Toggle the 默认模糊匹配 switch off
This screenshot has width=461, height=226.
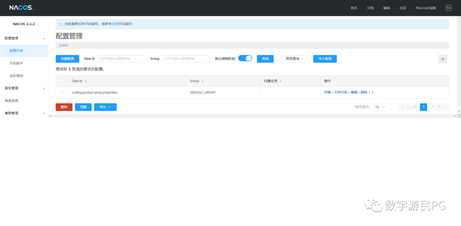point(245,58)
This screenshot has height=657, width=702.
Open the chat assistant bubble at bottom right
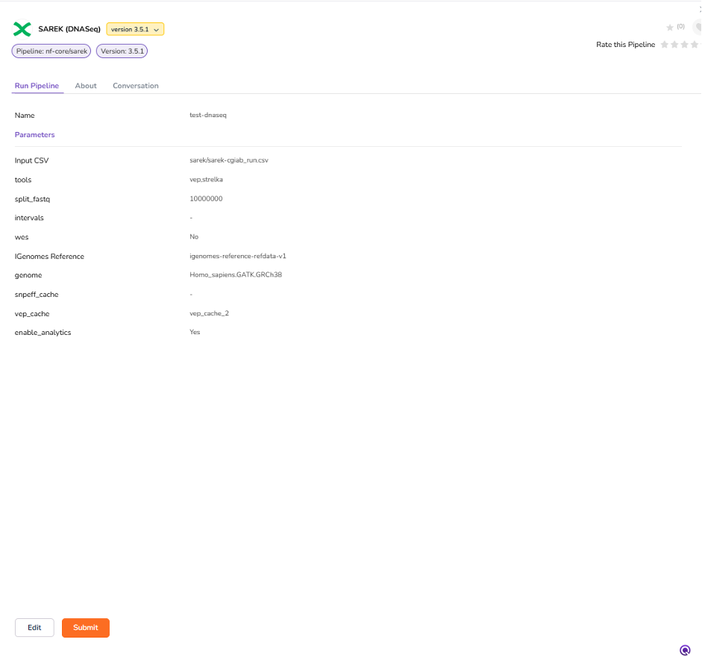pos(686,650)
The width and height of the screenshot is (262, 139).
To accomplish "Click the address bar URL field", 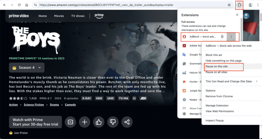I will 130,5.
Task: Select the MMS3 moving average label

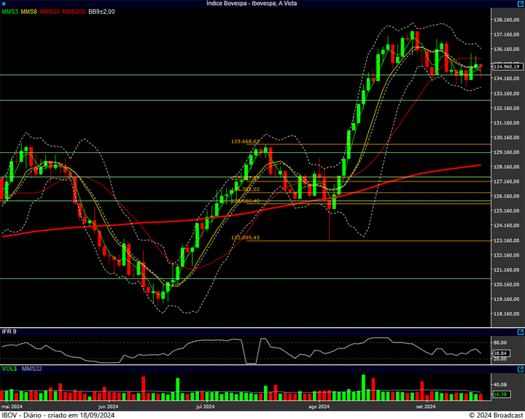Action: click(x=9, y=12)
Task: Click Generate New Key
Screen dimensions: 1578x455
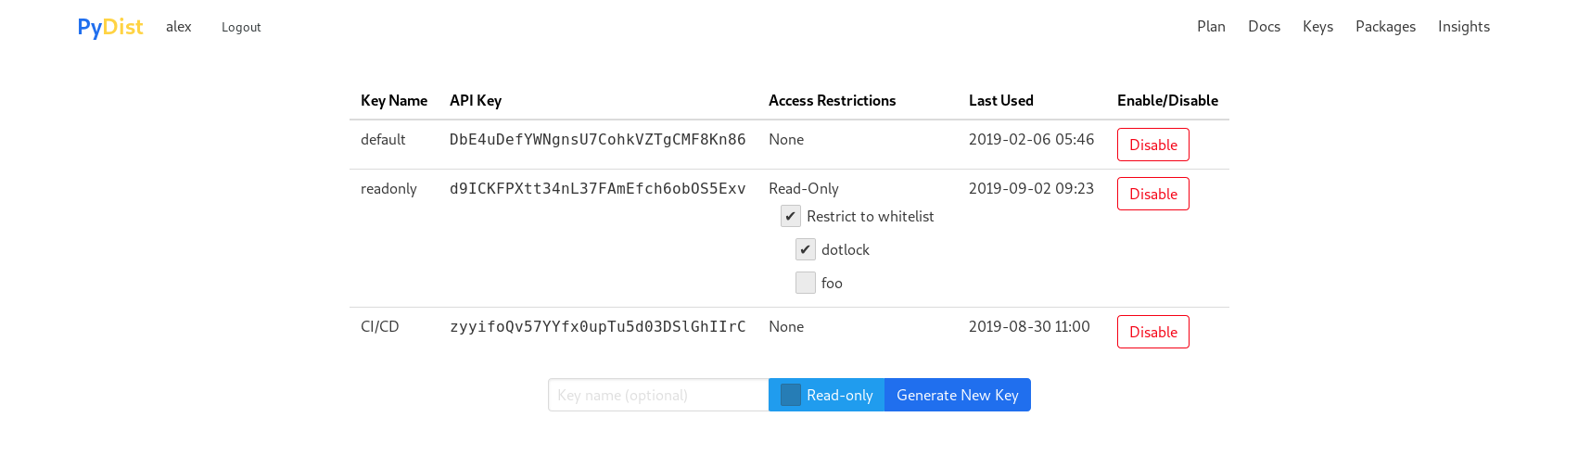Action: coord(957,396)
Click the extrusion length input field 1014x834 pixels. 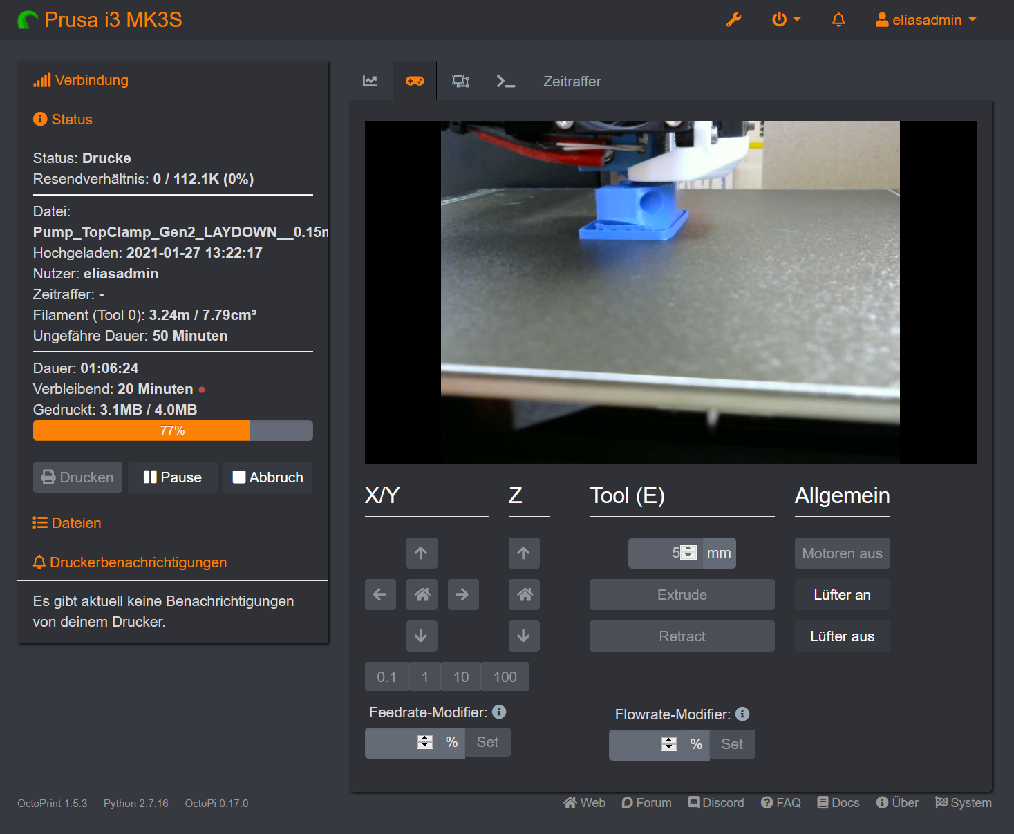tap(653, 553)
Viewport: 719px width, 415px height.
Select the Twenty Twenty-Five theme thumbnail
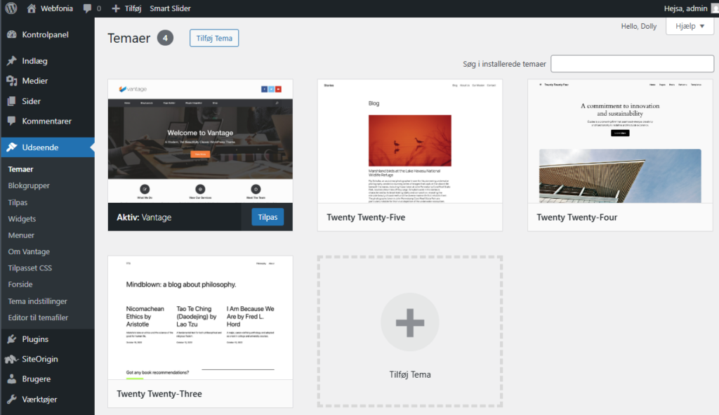point(410,142)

::::::::::

→ Your goal:
Repeat, line for line and exactly, the material from its first line through the line that contains "The width and", both ends included; no pictures belong in the copy.

→ Reply to the exercise:
Toggle the 默认模糊匹配 switch off
This screenshot has width=461, height=226.
point(245,58)
This screenshot has height=657, width=702.
Open the chat assistant bubble at bottom right
pos(686,650)
The width and height of the screenshot is (262, 139).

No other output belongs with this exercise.